The dose of dialysis was measured by eKt/Vurea, which was calculated by using method described by Gotch and Keen (5). It should be noted that all blood for standard monthly laboratory tests was drawn consistently on a mid-week treatment following a standard protocol before initiation of dialysis. Accordingly, all predialysis blood values from October 2005 represent regular bicarbonate dialysate values because CD use did not start until after the blood was drawn. However, the eKt/Vurea measurement for October 2005 is a CD value because the postdialysis BUN was drawn after the first run with CD, thus representing the effect of CD. Postdialysis blood was drawn from the arterial line after clamping the arterial and venous needle lines with the blood pump stopped to ensure that only nonrecirculated blood was sampled.
During the 6-mo period using regular bicarbonate dialysate, the average eKt/Vurea for the entire patient group was 1.51 with a SD of ±0.20. The patients who had an average eKt/Vurea during this period of 1.31 or less (1 SD below mean) were labeled as “low achieved dose” (n = 19) and were suspected to have subtle clotting in the dialyzer. Data from this low achieved dose subgroup were analyzed separately in addition to being included with the whole group. Table 3 shows the patient profiles and treatment details for this low achieved dose subgroup.

• • • •

• [Exercise description]:
Extend the passage on measuring dialysis dose, starting after its last sentence. The lines that come next are separate material and have no connection to the passage on dialysis dose.

Screenshot grounding data:
• • • •

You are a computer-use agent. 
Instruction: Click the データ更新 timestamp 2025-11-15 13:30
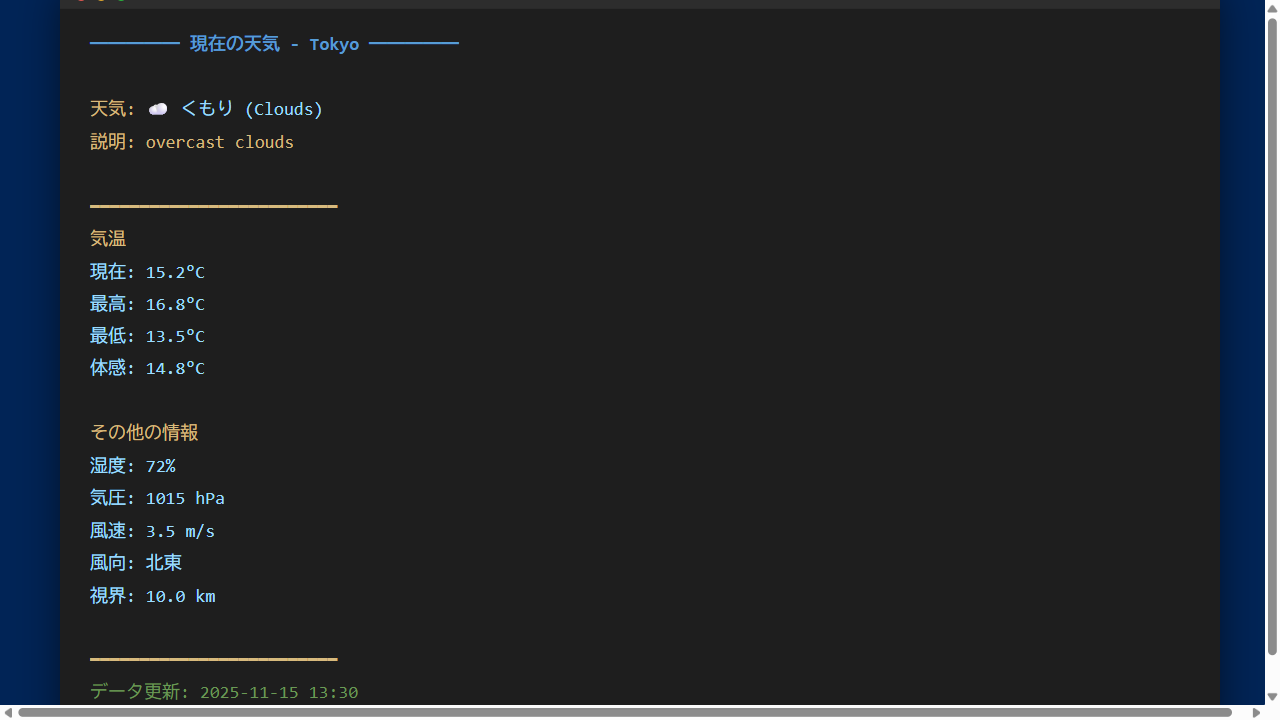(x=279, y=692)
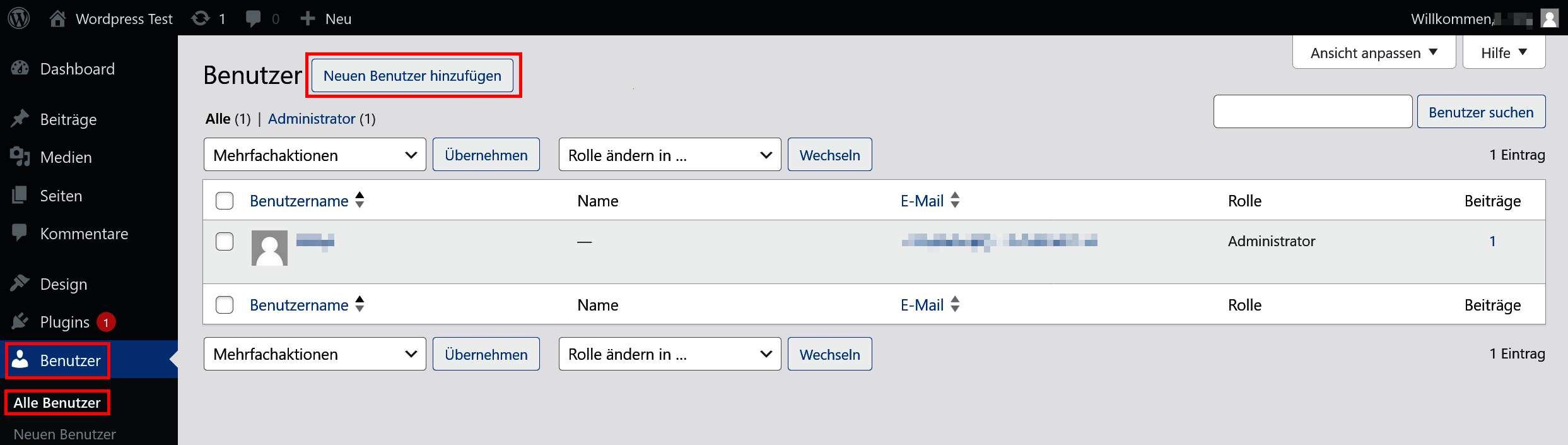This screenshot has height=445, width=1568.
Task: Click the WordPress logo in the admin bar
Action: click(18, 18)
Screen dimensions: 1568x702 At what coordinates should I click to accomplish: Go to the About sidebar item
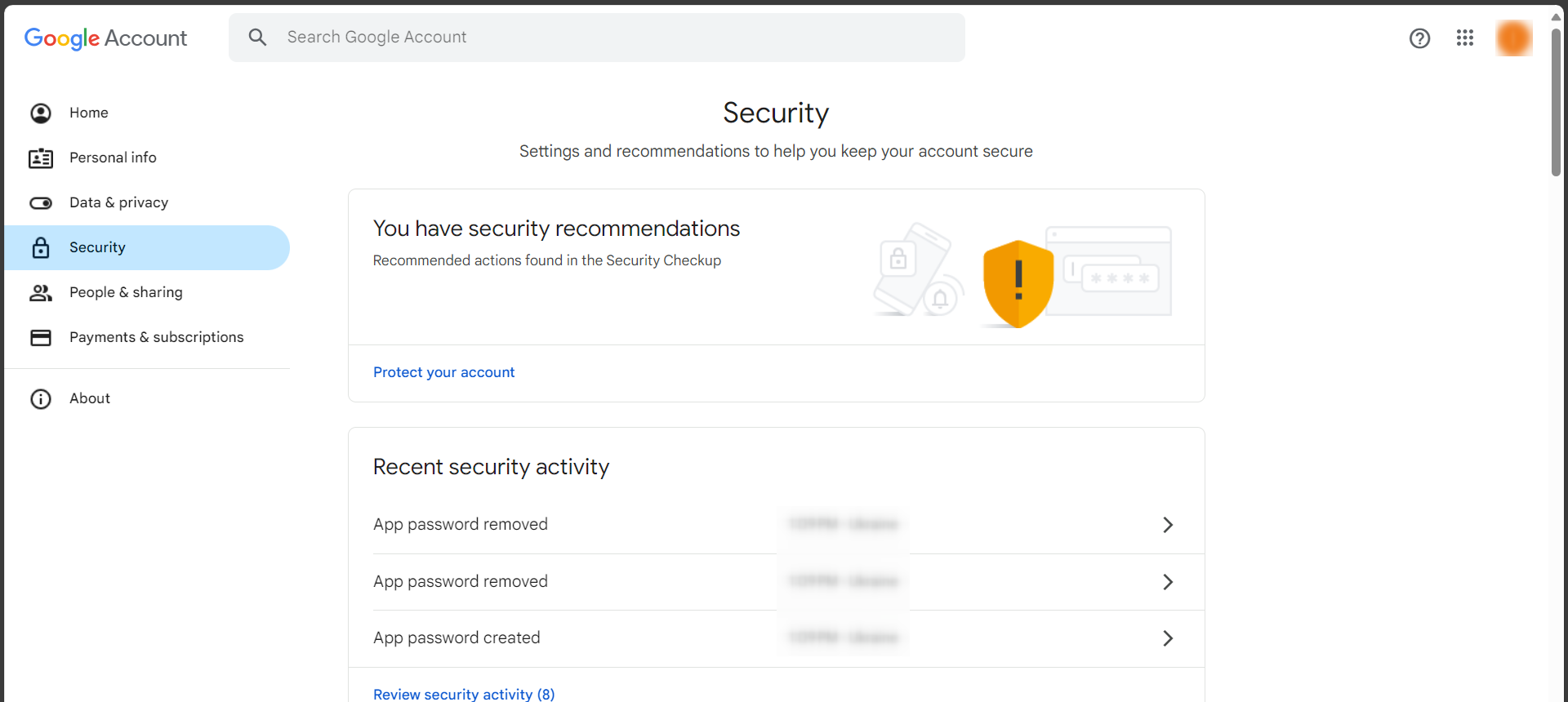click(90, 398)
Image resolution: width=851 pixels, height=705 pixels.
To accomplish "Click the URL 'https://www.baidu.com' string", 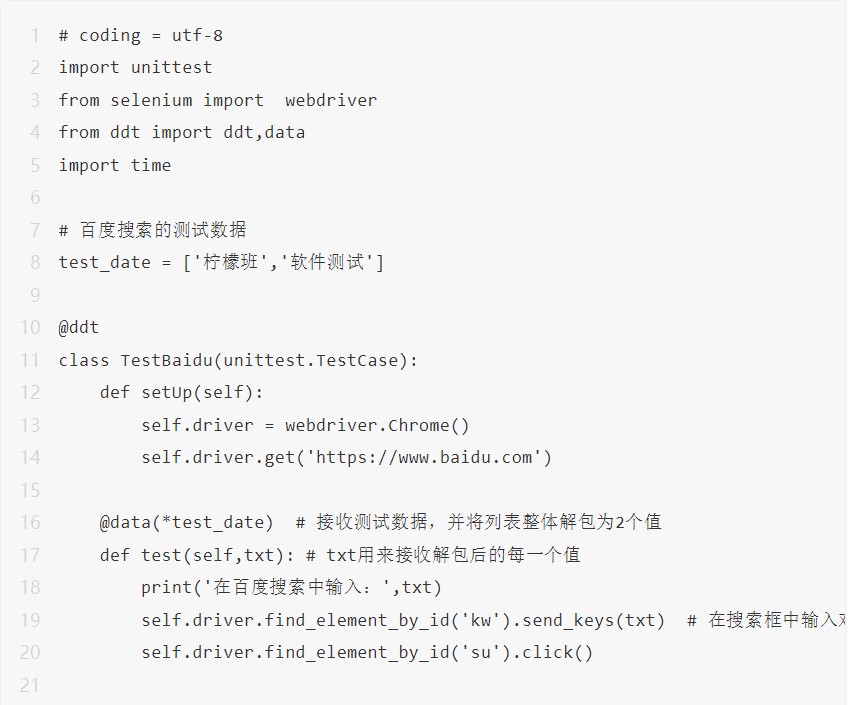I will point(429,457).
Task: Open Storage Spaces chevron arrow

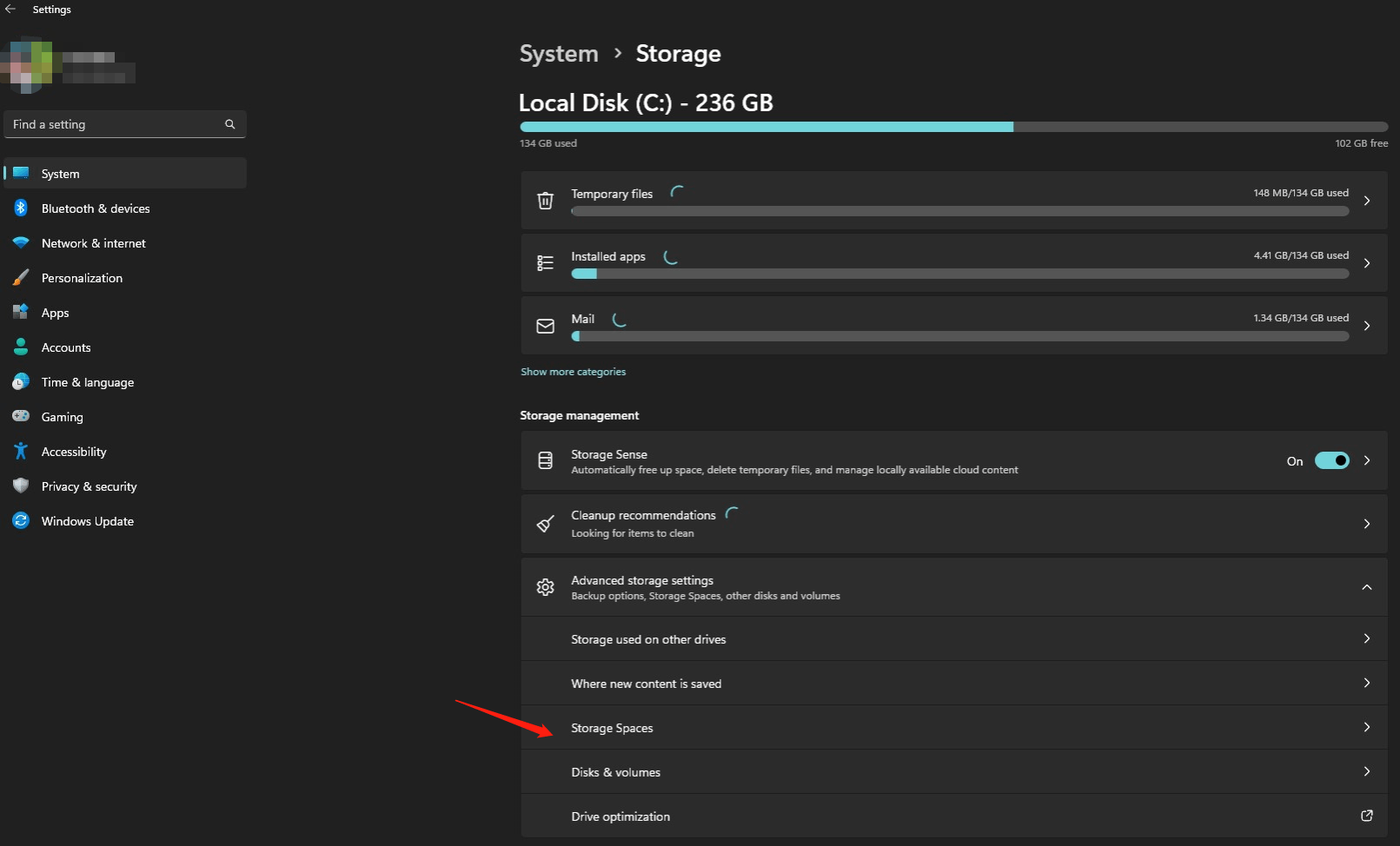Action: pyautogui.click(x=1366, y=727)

• • • •

• [Answer section]:
Table 3.
Patient data and treatment variables for low achieved dose subgroup
| Gender | Male 18 and female 1 |
| Age | 54.5 ± 12.4 yr |
| Vintage on dialysis at October 1, 2005 | 25 ± 36 mo |
| Dialyzer type—all are “Optiflux” and number of participants (n) for each type | NR-160 (n = 2), NR-180, (n = 13) and NR-200 (n = 4) |
| Blood flow | 372.6 ± 27.2 ml/min |
| Dialysate flow | 597.4 ± 24.9 ml/min |
| Treatment duration | 4.1 ± 0.4 h |
Because the study used only historical control, we also collected eKt/Vurea data during the 7 mo after the study when two clinics (n = 73 patients) were switched back to regular bicarbonate dialysate from CD and one clinic continued their CD use.
Data are shown as mean ± SD unless SEM is indicated, and data comparisons were done using two-tailed t test.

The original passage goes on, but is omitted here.